Someway to buffer or wrap cin so I can use tellg/s

2019-09-14 10:13发布

Is there any way to add buffering to cin so that I can effectively use tellg and seekg on that istream? (I only need to go back about 6 characters.) Or is there perhaps some way to wrap the stream with a (perhaps custom) istream object that acts as a buffered pipe that would allow me to use tellg/seekg to revert the stream position a few characters? It might look like this:

BufferedIStream bis(cin);
streampos pos = bis.tellg();
MyObjectType t = getObjectType(bis);
bis.seekg(pos);

As a work-around, I'm currently reading cin to EOF into a string, and transferring that string to an istringstream, but this has numerous negative side-affects that I'd like to avoid.

The only other thing I can think to do is to overload all my scan/read functions on all my data classes with a private version (only used by the factory) where the header is assumed to already have been consumed, so that I can eliminate the need for tellg/seekg altogether. This would work fine, but would introduce a fair-amount of ugliness. In comparison, tellg/seekg is isolated to my factory and is just two lines of code. I hate to dump it.

标签: c++ cin istream
1条回答
叼着烟拽天下
2楼-- · 2019-09-14 10:43

You can create a filtering stream buffer, i.e., a class derived from std::streambuf. To support buffered reading you'd override underflow() to fill the next buffer of character once the input characters are consumed. To support limited seeking the previous buffer would not be discarded but rather partly retained. In addition you'd override seekoff().

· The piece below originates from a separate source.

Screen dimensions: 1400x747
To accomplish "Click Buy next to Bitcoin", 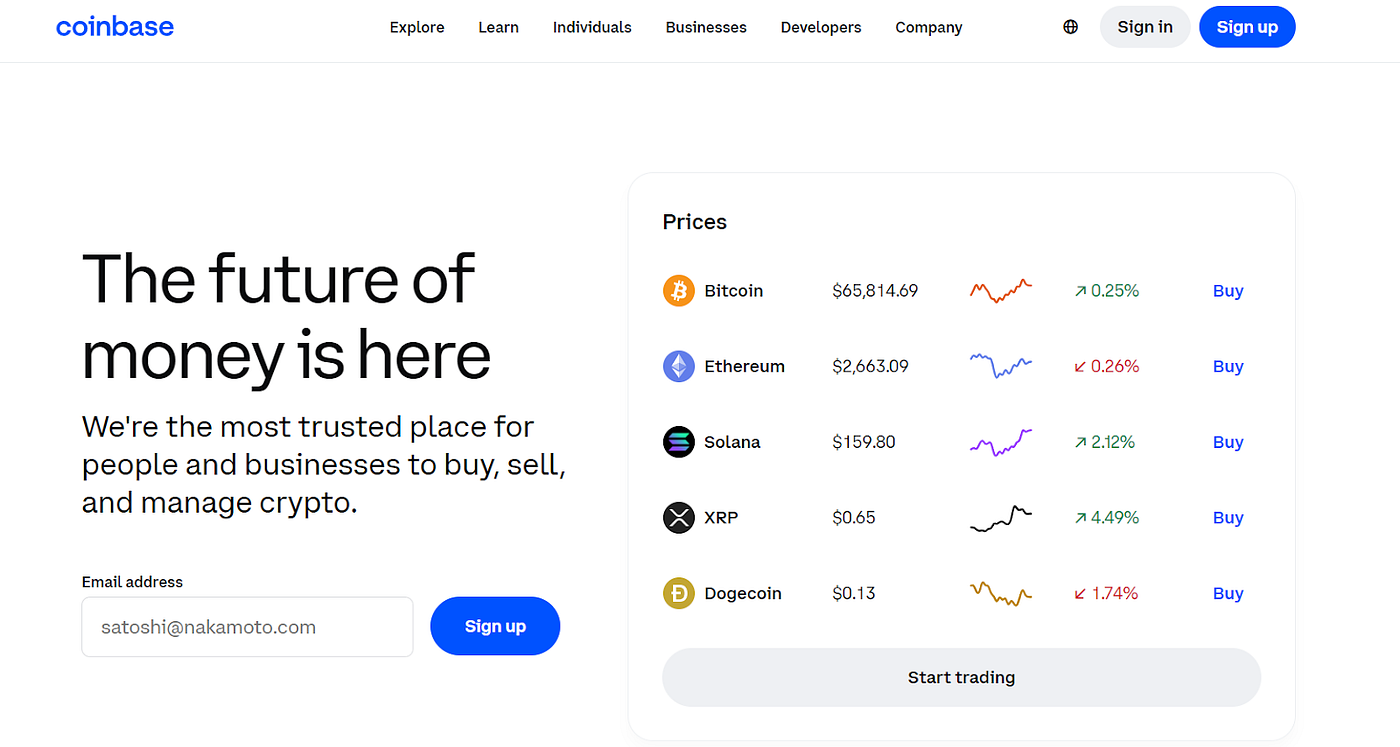I will pos(1228,290).
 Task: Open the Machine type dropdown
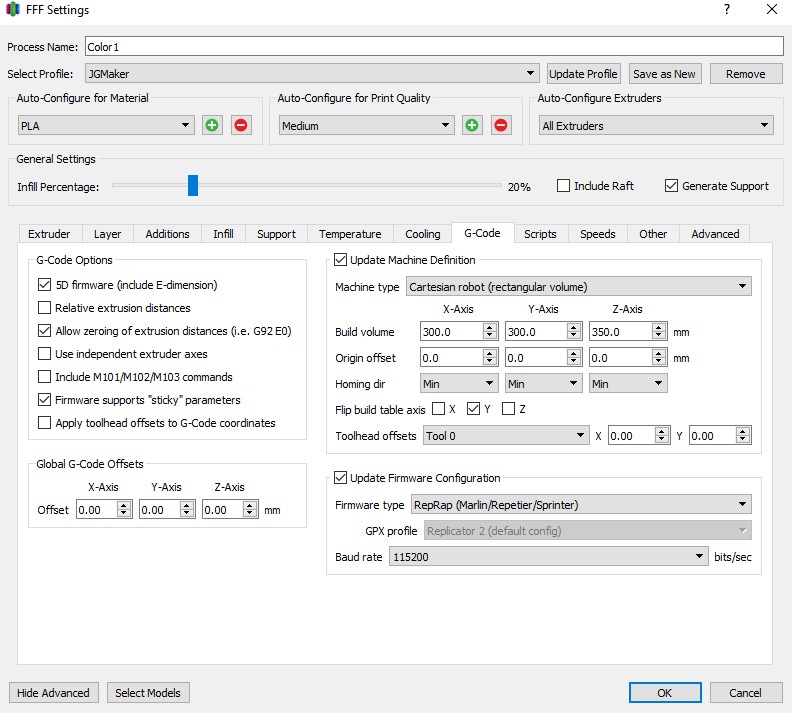578,286
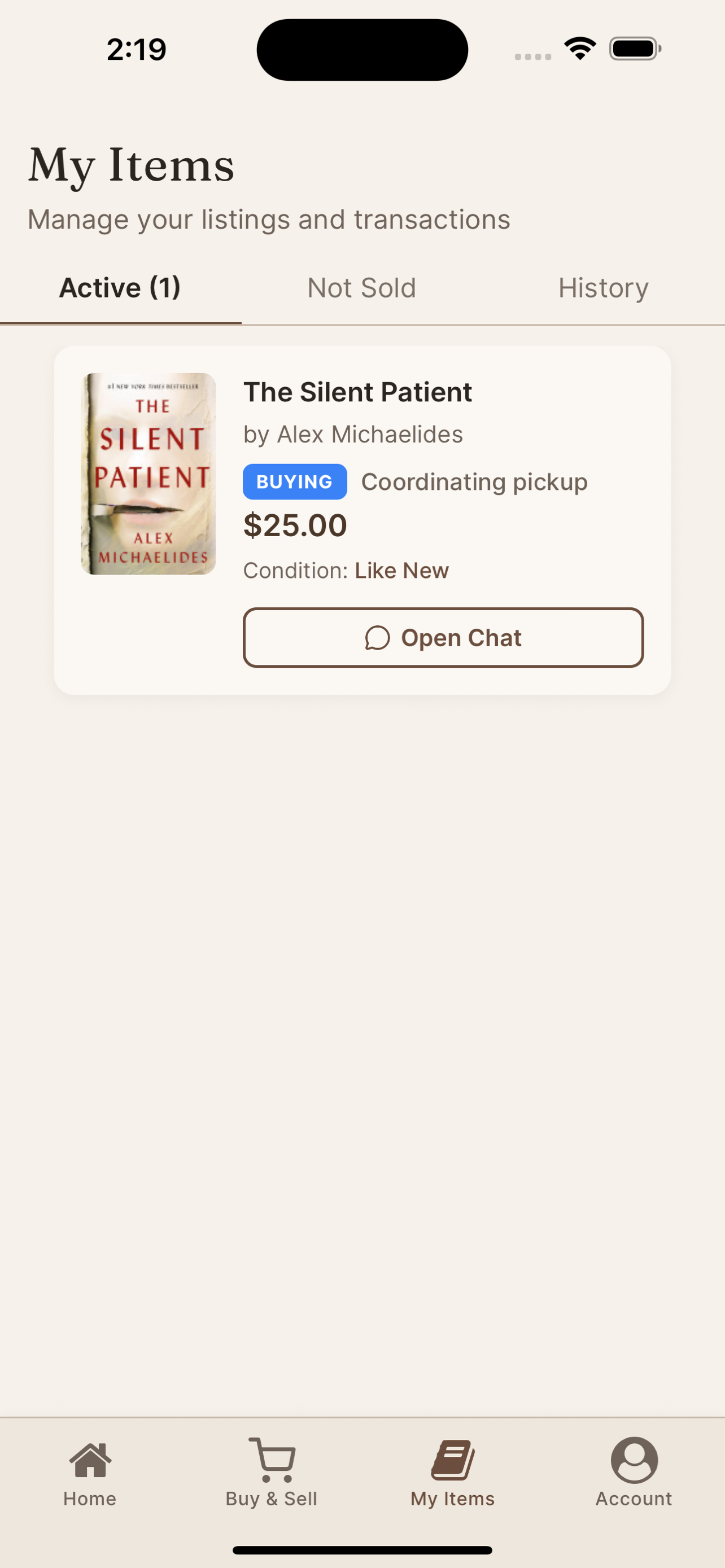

Something like this should do the trick:

#include <iostream>
#include <streambuf>
#include <string>
#include <cstdlib>
#include <cstring>

class bufferbuf
    : public std::streambuf {
    enum { size = 2000, half = size / 2 };
    char            buffer[size];
    std::streambuf* sbuf;
    std::streamoff  base;
public:
    bufferbuf(std::streambuf* sbuf): sbuf(sbuf), base() {
        auto read = sbuf->sgetn(this->buffer, size);
        this->setg(this->buffer, this->buffer, this->buffer + read);
    }
    int underflow() {
        if (this->gptr() == this->buffer + size) {
            std::memmove(this->eback(), this->eback() + half, half);
            base += half;
            auto read = sbuf->sgetn(this->eback() + half, half);
            this->setg(this->eback(), this->eback() + half, this->eback() + half + read);
        }
        return this->gptr() != this->egptr()
            ? traits_type::to_int_type(*this->gptr())
            : traits_type::eof();
    }
    std::streampos seekoff(off_type                offset,
                           std::ios_base::seekdir  whence,
                           std::ios_base::openmode which) override {
        if (this->gptr() - this->eback() < -offset
            || this->egptr() - this->gptr() < offset
            || whence != std::ios_base::cur
            || !(which & std::ios_base::in)) {
            return pos_type(off_type(-1));
        }
        this->gbump(offset);
        return pos_type(this->base + (this->gptr() - this->eback()));
    }
    std::streampos seekpos(pos_type pos, std::ios_base::openmode which) override {
        if (off_type(pos) < this->base
            || this->base + (this->egptr() - this->eback()) < off_type(pos)
            || !(which & std::ios_base::in)) {
           return pos_type(off_type(-1));
        }
        this->setg(this->eback(), this->eback() + (off_type(pos) - this->base), this->egptr());
        return pos_type(base + (this->gptr() - this->eback()));
    }
};

int main() {
    bufferbuf buf(std::cin.rdbuf());
    std::istream in(&buf);
    // ...
    std::string s0, s1;
    bool relative(false);
    if (relative) {
        while (in >> s0
               && (in.seekg(-int(s0.size()), std::ios_base::cur), in >> s1)) {
            std::cout << "read "
                      << "s0='" << s0 << "' " << "s1='" << s1 << "'\n";
        }
    }
    else {
        for (std::streampos pos = in.tellg();
             in >> s0 && (in.seekg(pos), in >> s1); pos = in.tellg()) {
            std::cout << "read "
                      << "s0='" << s0 << "' " << "s1='" << s1 << "'\n";
        }
    }
}

The code above works with a couple of simple test cases. It demonstrates uses of both relative and absolute positioning. Gennerally, I find it useless to seek in streams as generally every interesting lexing can be done with just one character look-ahead. As a result, I may have missed something in the context of position. However, I expect the above code to work proper.